* START TEXT EXTRACT *
Communities need to deliver transformative investment at a much greater speed and scale than they have managed before

Given that communities will generally need to invest billions of euros over the coming years, if they are to achieve their missions, Transformative Investment is a very critical enabler of change.

An Economic Case for Radical Change

An important step in developing a transformative investment approach is to develop an overall economic case for the missions a community wants to achieve.

This economic case analysis helps us to see and communicate the scale of investment really needed to achieve the mission and the overall economic value of these investments.

For example, we have been working on the economic case for decarbonisation in SE Europe – focussed so far on the cities of Niš and Skopje, and also Slovenia on a national scale. This work highlights that there would be significant economic returns to communities that take on a radical mission to decarbonise by 2030. For example:

  • For the case of Slovenia an almost 300% return could be generated on €10 billion of decarbonisation investment by 2030 that helps to create more than 10,000 annual jobs.
  • Niš could double current ambitions, projected GHG emission reductions (from 25% to 50% of total emissions), and required capital investment (from €650 million to €1320 million) while still achieving a positive return on investment of over 200%.
  • An ambitious decarbonisation programme for Skopje could reduce total emissions by 50% by 2030 (97% in the sectors we modelled) for a total capital investment of approximately €2300 million with benefits in reduced health and energy costs that outweigh the required investments by about 300%.

These sorts of results show how radical action is a very good investment. In this case, radical climate action could equally be framed as being primarily about health and energy security, with decarbonisation as the bonus.
* END TEXT EXTRACT *
**TASK REQUIREMENTS**:
a) Answer these from the investment text:
(i) How many annual jobs would Slovenia's decarbonisation investment help create?
(ii) Which two cities has the economic case work in SE Europe focused on so far?
(iii) What total capital investment is given for the ambitious decarbonisation programme in Skopje?
b) In the investment text, write out everything from "An important step" down to "of these investments.", renaming "economic case" as "business case".
The entries that come after the investment text are not needed.
* START DATA SECTION *
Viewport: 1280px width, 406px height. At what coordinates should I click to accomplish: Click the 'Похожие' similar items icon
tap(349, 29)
* END DATA SECTION *
* START DATA SECTION *
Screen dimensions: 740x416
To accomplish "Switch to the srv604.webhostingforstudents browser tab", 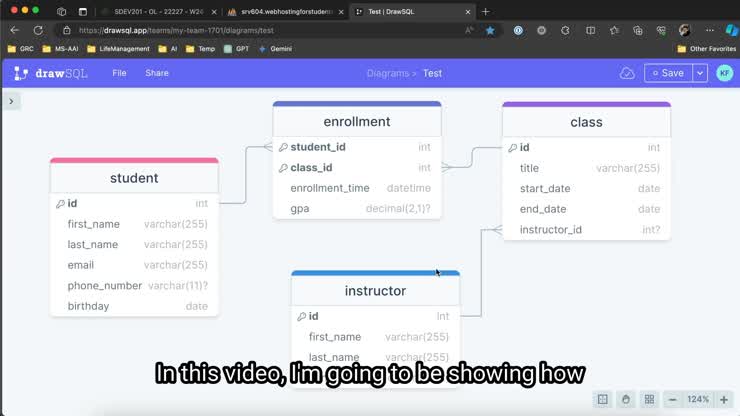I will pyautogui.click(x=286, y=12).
* END DATA SECTION *
**ANSWERS FOR THE EXERCISE**:
a)
(i) More than 10,000 annual jobs.
(ii) Niš and Skopje.
(iii) Approximately €2300 million.

b)
An important step in developing a transformative investment approach is to develop an overall business case for the missions a community wants to achieve.

This business case analysis helps us to see and communicate the scale of investment really needed to achieve the mission and the overall economic value of these investments.